Sales of J&J’s med devices fall short
Company strikes deal to delay launch of generics for Stelara until 2025
Johnson & Johnson’s first-quarter revenue missed Wall Street estimates for medical devices on Tuesday and sales of its blockbuster psoriasis drug Stelara came in lower than expected as the company prepares for its loss of exclusivity in the U.S.
J&J’s large medical devices business reported $7.82 billion in sales for the quarter, boosted by strong demand for Abiomed heart pumps and devices used in wound closure surgeries.
That was still short of analysts’ estimates of $7.88 billion.
Two analysts pointed to a weakness in J&J’s vision care products and surgical devices.
“China-related issues seemed to play a restraining role in both divisions’ underperformance,” said Stifel analyst Rick Wise.
Sales of Carvykti, a cell therapy cancer treatment that analysts expect to bring in $1.15 billion this year, was $157 million for the quarter, missing Wall Street estimates of $200 million.
Supply has been a constraint on Carvykti sales, J&J Chief Financial Officer Joe Wolk said, but he added that the company was working with the Food and Drug Administration to enable increased capacity at its plants in New Jersey and Belgium.
J&J has doubled its manufacturing capacity for cell processing since 2023, a company executive said on an investor call. The drugmaker expects sales of Carvykti to continue to grow this year, particularly in the second half, as it expands capacity.
Sales of cancer drug Darzalex jumped 19% to $2.69 billion, about in line with expectations.
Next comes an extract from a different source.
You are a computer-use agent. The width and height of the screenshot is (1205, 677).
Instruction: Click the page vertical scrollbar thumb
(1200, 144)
The multiple myeloma treatment is expected to bring in sales of more than $11 billion this year, according to analysts.
Stelara sales were flat at $2.45 billion, falling short of analysts’ expectations of $2.6 billion, according to LSEG data.
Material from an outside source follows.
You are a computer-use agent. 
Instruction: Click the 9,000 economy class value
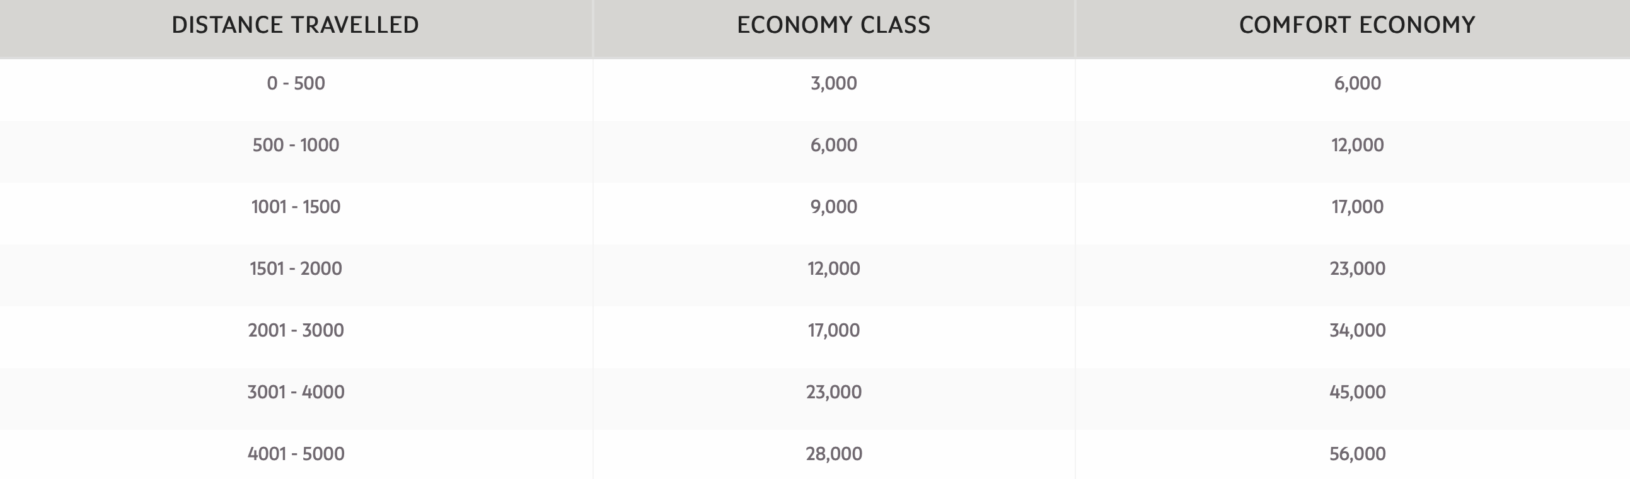coord(833,208)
Wolk said Stelara revenue was flat because of contracting with health care providers and pharmacy benefit managers in anticipation of the drug’s loss of exclusivity in the U.S. next year.
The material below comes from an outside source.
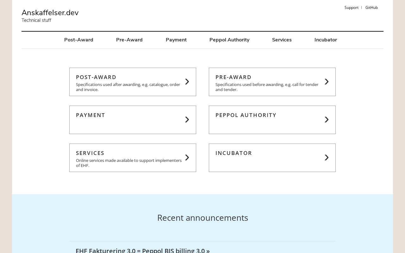
Task: Click the SERVICES card description text
Action: [129, 163]
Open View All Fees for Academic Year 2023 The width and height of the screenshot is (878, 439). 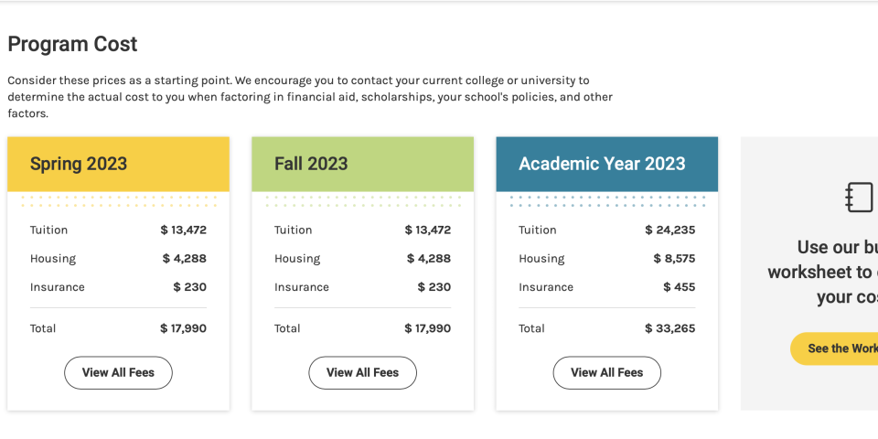click(606, 372)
“We probably expect this year to be flattish, maybe a little bit up in the United States, as we prepare for some contracts to preserve volume, but maybe give a little bit on price for the longer term,” Wolk said.
J&J has struck deals to delay U.S. launches of biosimilars, or close copies, of Stelara until 2025, after a key patent expired last year.
Analysts have said the delayed competition will make the drug a larger contributor for J&J’s 2024 and 2025 revenue than previously anticipated.
Stelara biosimilars are expected to be launched elsewhere later this year. J&J reached an agreement with Alvotech in February to launch its version in Japan, Canada and Europe this year. The Luxembourg-based drugmaker began selling the medicine in Canada last month under the name Jamteki and can launch in Japan in May.